Balancing FAIR and GDPR: A Governance Framework for Oral Archives
Proceedings of the Joint Workshop on Legal and Ethical Issues in Human Language Technologies and Computational Approaches to Language Data Pseudonymization, Anonymization, De-identification, and Data Privacy (LEGAL2026 and CALD-pseudo 2026) @ LREC 2026
Abstract
This paper presents a governance framework developed within the research project ROADS to support thesustainable management of oral archives, which constitute essential linguistic resources for interdisciplinary research and cultural heritage preservation. Oral archives raise complex ethical and legal challenges due to the hybrid nature of voice data, which function simultaneously as historical documents, scientific sources and biometric identifiers, thereby creating tensions between open science principles and data protection regulations. The proposed framework integrates FAIR principles (Findable, Accessible, Interoperable, Reusable) with Privacy by Design and the GDPR accountability principle through a multilayered approach. It introduces an access model that distinguishes between publicly available metadata and controlled access to identifiable audio materials, following trusted repository standards.
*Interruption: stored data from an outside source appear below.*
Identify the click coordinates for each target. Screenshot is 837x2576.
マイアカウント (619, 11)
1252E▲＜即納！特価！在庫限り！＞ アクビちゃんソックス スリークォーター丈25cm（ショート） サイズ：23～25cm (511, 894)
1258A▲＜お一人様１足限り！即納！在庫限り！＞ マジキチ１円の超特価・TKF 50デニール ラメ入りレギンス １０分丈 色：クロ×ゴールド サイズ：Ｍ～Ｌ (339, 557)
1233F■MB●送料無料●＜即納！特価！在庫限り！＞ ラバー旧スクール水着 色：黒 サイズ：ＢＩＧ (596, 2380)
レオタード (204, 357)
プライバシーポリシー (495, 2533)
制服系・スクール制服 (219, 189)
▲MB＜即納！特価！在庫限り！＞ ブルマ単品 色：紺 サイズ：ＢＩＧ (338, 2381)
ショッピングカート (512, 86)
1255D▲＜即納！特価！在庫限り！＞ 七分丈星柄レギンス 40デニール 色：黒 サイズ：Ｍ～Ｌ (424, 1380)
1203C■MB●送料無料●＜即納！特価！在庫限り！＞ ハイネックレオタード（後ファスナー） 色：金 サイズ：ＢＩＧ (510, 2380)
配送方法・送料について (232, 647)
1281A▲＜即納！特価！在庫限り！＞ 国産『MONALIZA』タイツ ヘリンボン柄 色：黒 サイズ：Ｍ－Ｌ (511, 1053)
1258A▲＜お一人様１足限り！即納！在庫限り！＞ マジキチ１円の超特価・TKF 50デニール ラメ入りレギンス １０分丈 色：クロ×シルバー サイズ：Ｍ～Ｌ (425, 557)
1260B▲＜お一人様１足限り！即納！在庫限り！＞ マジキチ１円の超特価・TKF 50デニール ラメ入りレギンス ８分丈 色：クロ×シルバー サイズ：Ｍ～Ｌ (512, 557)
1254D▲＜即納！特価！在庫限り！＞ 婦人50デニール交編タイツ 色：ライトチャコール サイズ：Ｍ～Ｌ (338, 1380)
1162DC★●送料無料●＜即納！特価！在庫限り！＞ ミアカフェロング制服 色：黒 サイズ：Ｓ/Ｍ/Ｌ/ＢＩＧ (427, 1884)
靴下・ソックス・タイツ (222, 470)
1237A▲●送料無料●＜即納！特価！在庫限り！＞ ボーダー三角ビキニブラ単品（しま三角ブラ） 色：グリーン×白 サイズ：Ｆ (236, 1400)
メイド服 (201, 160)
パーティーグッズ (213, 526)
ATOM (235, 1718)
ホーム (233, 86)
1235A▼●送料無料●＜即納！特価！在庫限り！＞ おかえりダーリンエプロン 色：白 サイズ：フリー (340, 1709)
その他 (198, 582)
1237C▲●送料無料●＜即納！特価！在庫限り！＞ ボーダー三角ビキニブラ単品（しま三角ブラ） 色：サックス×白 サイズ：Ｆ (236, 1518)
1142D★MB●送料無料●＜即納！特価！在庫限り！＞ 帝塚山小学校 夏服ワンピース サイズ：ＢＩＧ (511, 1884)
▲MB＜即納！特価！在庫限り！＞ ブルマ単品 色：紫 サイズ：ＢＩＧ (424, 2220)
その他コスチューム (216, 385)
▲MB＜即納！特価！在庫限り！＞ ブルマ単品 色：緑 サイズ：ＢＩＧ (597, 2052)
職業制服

The framework also incorporates consent management procedures and safeguards for legacy collections, enabling responsible data sharing while preserving scientific usability. More broadly, ROADS provides a transferable model to guide the transition from project-based archives to FAIR, sustainable and reusable research resources, ensuring compliance with data protection requirements and respect for the sensitivity of the documented contexts.